PROBLEMA: Nos Evangelhos sinóticos (Mateus, Marcos e Lucas), Jesus parecia fazer todo o possível para evitar ter de dizer que ele era o Messias judaico. Ele preferia perguntar aos seus discípulos em particular (Mt 16:13), e às vezes exortava as pessoas que descobriam isso a “não dizer a ninguém” (veja os comentários de Mateus 16:20). Contudo, a mulher samaritana disse: “eu sei… que há de vir o Messias, chamado Cristo” (Jo 4:25). Jesus prontamente respondeu, sem que ninguém o forçasse: “Eu o sou, eu que falo contigo” (v. 26).

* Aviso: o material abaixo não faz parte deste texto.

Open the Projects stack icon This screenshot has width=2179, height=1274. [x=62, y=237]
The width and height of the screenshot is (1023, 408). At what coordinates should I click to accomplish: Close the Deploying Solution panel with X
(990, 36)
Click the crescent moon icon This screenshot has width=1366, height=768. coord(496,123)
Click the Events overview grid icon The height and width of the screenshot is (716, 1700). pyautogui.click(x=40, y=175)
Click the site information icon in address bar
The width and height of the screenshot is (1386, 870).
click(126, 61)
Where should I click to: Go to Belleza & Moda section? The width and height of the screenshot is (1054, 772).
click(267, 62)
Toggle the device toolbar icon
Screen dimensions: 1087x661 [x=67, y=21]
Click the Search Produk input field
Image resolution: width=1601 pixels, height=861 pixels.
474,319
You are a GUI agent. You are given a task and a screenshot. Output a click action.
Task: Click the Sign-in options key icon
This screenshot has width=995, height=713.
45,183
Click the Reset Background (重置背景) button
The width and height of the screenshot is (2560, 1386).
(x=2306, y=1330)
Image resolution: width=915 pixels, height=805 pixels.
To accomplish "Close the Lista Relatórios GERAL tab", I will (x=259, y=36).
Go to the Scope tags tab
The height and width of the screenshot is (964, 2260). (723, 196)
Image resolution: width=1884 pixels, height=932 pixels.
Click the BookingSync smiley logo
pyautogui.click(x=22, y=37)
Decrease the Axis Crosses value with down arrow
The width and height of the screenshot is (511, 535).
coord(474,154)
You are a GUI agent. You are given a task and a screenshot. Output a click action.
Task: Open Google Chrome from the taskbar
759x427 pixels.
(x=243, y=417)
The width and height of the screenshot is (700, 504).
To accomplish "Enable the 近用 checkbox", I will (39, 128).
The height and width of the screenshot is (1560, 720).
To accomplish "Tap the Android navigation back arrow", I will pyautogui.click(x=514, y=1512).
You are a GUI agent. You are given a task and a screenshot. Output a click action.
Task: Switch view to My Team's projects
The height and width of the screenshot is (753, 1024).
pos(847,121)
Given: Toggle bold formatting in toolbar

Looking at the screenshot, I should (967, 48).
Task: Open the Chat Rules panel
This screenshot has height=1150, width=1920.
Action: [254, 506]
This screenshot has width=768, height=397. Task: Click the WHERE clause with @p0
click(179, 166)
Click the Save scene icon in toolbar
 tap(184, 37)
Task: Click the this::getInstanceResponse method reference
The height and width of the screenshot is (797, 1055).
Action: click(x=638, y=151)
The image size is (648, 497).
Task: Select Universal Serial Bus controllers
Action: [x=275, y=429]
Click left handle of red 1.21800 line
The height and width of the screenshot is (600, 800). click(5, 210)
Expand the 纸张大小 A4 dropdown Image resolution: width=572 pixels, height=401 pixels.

SOLUÇÃO: Jesus estava em Samaria, não na Judéia. Os judeus dos dias de Jesus tinham um conceito distorcido a respeito do Messias, ou seja, tinham-no como alguém que os libertaria da opressão política de Roma. Nesse contexto, Jesus era bem mais cauteloso, encobrindo um pouco suas reivindicações, de forma a fazer com que os seus discípulos gradualmente fossem tendo um conceito mais espiritual daquele que vinha para redimir o seu povo (cf. Lc 19:10; Jo 10:10). De fato, este é o motivo por que Jesus falou com tanta freqüência por parábolas, de forma que aqueles que estavam buscando verdadeiramente entenderiam, mas aqueles que tinham um falso conceito ficariam confusos. E por isso que, quando realizava milagres, algumas vezes ele exortava a pessoa a não contar a ninguém, porque não queria ser abordado por uma multidão de curiosos. Com efeito, Jesus repreendeu aqueles que, vendo-o multiplicar os pães, quiseram fazê-lo rei (Jo 6:15), declarando-lhes que eles o seguiam “não porque vistes sinais, mas porque comestes dos pães e vos fartastes” (v. 26). Entretanto, em Samaria, onde esse falso conceito judaico de um libertador político do domínio romano, que podia alimentar as multidões, não prevalecia, Jesus não hesitou em declarar que, de fato, ele era o verdadeiro Messias. Além disso, ele disse isso apenas a uma mulher samaritana, particularmente, não às multidões de judeus na Judéia. Não obstante, Jesus declarou ser o Messias em público também, na Judéia e perante os judeus. Entretanto, geralmente sua declaração era mais encoberta, procurando fazer com que eles mesmos viessem a descobrir quem ele era. Todavia, quando a situação não era nada boa, e tornou-se necessário que Ele se declarasse diante do sumo sacerdote, Jesus explicitamente respondeu à pergunta: “És tu o Cristo, o Filho do Deus Bendito?” com a declaração: “Eu sou [o Cristo]” (Mc 14:61-62; cf. Mt 26:64; cf.Lc 22:70).